Exercise material
_ _ _

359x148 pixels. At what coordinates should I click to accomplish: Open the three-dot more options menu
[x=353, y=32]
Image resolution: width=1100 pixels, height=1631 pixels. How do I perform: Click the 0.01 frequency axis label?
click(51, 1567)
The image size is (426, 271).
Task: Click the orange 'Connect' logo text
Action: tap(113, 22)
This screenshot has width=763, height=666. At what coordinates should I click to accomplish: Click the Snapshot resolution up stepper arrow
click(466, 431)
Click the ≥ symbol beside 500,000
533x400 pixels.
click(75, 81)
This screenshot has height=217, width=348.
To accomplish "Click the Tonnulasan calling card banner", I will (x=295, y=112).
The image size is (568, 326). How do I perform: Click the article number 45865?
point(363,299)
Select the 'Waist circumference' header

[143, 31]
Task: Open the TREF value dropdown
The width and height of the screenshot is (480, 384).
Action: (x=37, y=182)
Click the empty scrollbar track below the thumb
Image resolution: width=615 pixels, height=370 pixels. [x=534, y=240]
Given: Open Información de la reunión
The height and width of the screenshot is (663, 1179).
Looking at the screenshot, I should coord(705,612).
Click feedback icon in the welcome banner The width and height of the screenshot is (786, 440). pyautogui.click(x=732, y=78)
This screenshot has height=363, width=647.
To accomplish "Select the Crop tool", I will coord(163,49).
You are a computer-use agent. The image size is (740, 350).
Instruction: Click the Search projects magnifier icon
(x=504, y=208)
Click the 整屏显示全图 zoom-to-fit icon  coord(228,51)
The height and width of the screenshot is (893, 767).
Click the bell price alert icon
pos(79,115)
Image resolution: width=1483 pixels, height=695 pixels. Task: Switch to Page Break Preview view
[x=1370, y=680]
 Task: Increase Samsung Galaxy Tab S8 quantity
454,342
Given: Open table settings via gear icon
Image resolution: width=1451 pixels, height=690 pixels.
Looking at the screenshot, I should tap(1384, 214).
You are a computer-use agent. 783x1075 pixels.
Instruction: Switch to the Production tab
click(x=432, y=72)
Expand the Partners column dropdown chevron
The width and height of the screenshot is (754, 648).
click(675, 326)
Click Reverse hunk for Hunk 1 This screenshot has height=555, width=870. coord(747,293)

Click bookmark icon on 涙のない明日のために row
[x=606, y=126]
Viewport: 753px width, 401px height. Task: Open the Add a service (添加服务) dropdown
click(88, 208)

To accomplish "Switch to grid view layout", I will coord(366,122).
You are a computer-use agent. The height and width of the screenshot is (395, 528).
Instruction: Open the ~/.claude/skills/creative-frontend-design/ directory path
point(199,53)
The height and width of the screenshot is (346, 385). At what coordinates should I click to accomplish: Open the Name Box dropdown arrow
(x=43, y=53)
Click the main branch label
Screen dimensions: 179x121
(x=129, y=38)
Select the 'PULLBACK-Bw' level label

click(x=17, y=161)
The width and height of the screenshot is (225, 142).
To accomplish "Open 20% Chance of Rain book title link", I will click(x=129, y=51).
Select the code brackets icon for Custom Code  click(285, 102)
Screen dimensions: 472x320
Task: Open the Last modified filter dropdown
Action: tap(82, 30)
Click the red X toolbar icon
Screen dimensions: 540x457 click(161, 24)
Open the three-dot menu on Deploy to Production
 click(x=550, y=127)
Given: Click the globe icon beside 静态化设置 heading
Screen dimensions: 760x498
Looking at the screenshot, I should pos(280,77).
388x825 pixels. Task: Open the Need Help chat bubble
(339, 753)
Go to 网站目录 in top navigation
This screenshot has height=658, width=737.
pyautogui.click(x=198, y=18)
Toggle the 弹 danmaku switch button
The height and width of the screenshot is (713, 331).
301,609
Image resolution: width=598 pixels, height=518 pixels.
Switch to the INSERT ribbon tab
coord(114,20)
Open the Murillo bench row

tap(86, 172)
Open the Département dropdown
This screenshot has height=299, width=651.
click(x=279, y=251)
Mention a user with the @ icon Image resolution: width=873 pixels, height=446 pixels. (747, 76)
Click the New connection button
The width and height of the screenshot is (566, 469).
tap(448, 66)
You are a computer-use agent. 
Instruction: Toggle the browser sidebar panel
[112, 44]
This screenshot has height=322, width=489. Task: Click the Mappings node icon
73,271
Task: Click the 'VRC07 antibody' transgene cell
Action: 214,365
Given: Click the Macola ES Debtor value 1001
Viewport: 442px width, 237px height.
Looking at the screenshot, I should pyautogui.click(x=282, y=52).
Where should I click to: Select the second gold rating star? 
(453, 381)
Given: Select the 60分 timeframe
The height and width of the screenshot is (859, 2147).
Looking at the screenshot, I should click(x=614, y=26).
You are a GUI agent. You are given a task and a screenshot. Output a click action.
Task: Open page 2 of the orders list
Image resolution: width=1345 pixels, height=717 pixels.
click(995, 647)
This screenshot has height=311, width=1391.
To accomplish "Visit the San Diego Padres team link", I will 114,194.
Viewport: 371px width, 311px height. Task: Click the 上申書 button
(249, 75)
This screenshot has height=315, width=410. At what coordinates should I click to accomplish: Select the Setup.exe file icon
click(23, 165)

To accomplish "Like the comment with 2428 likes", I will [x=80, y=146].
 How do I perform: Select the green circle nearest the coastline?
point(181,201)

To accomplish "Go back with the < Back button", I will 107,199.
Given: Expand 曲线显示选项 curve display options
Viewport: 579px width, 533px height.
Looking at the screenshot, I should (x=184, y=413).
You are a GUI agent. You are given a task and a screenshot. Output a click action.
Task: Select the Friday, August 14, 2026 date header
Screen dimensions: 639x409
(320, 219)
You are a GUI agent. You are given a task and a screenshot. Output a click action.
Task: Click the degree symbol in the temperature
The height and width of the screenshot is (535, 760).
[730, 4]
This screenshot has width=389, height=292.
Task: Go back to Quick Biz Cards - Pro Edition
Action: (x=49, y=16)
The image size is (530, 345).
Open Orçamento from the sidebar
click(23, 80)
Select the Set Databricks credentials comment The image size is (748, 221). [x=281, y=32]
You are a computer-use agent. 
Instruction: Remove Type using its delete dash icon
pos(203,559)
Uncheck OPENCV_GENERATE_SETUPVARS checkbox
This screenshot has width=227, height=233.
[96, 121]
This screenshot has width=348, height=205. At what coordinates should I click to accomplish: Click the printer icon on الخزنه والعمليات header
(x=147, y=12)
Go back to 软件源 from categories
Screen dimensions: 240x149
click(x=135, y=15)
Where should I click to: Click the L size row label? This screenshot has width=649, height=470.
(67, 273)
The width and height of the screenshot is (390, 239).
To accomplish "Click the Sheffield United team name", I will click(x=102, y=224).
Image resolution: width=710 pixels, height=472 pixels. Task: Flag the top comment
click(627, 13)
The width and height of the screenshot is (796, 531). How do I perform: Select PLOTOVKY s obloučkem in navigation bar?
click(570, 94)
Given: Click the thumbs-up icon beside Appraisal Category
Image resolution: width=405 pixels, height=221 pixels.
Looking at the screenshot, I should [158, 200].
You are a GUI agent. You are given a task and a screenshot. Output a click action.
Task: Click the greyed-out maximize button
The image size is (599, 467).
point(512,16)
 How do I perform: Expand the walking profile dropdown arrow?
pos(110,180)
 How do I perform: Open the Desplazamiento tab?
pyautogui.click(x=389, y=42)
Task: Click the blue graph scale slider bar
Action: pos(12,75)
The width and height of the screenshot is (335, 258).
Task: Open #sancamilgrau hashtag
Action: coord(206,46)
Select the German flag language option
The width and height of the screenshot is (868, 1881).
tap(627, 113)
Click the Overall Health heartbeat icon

_ _ _

Directions
Reprint exactly the lines above that start at the one with "Where should I click to: Select" and end at the one with "The width and height of the screenshot is (390, 239).", keeping both and adding none.

Written response
Where should I click to: Select the second gold rating star? 
(453, 381)
Given: Select the 60分 timeframe
The height and width of the screenshot is (859, 2147).
Looking at the screenshot, I should click(x=614, y=26).
You are a GUI agent. You are given a task and a screenshot. Output a click action.
Task: Open page 2 of the orders list
Image resolution: width=1345 pixels, height=717 pixels.
click(995, 647)
This screenshot has height=311, width=1391.
To accomplish "Visit the San Diego Padres team link", I will 114,194.
Viewport: 371px width, 311px height. Task: Click the 上申書 button
(249, 75)
This screenshot has height=315, width=410. At what coordinates should I click to accomplish: Select the Setup.exe file icon
click(23, 165)

To accomplish "Like the comment with 2428 likes", I will [x=80, y=146].
 How do I perform: Select the green circle nearest the coastline?
point(181,201)

To accomplish "Go back with the < Back button", I will 107,199.
Given: Expand 曲线显示选项 curve display options
Viewport: 579px width, 533px height.
Looking at the screenshot, I should (x=184, y=413).
You are a GUI agent. You are given a task and a screenshot. Output a click action.
Task: Select the Friday, August 14, 2026 date header
Screen dimensions: 639x409
(320, 219)
You are a GUI agent. You are given a task and a screenshot. Output a click action.
Task: Click the degree symbol in the temperature
The height and width of the screenshot is (535, 760).
[730, 4]
This screenshot has width=389, height=292.
Task: Go back to Quick Biz Cards - Pro Edition
Action: (x=49, y=16)
The image size is (530, 345).
Open Orçamento from the sidebar
click(23, 80)
Select the Set Databricks credentials comment The image size is (748, 221). [x=281, y=32]
You are a computer-use agent. 
Instruction: Remove Type using its delete dash icon
pos(203,559)
Uncheck OPENCV_GENERATE_SETUPVARS checkbox
This screenshot has width=227, height=233.
[96, 121]
This screenshot has width=348, height=205. At what coordinates should I click to accomplish: Click the printer icon on الخزنه والعمليات header
(x=147, y=12)
Go back to 软件源 from categories
Screen dimensions: 240x149
click(x=135, y=15)
Where should I click to: Click the L size row label? This screenshot has width=649, height=470.
(67, 273)
The width and height of the screenshot is (390, 239).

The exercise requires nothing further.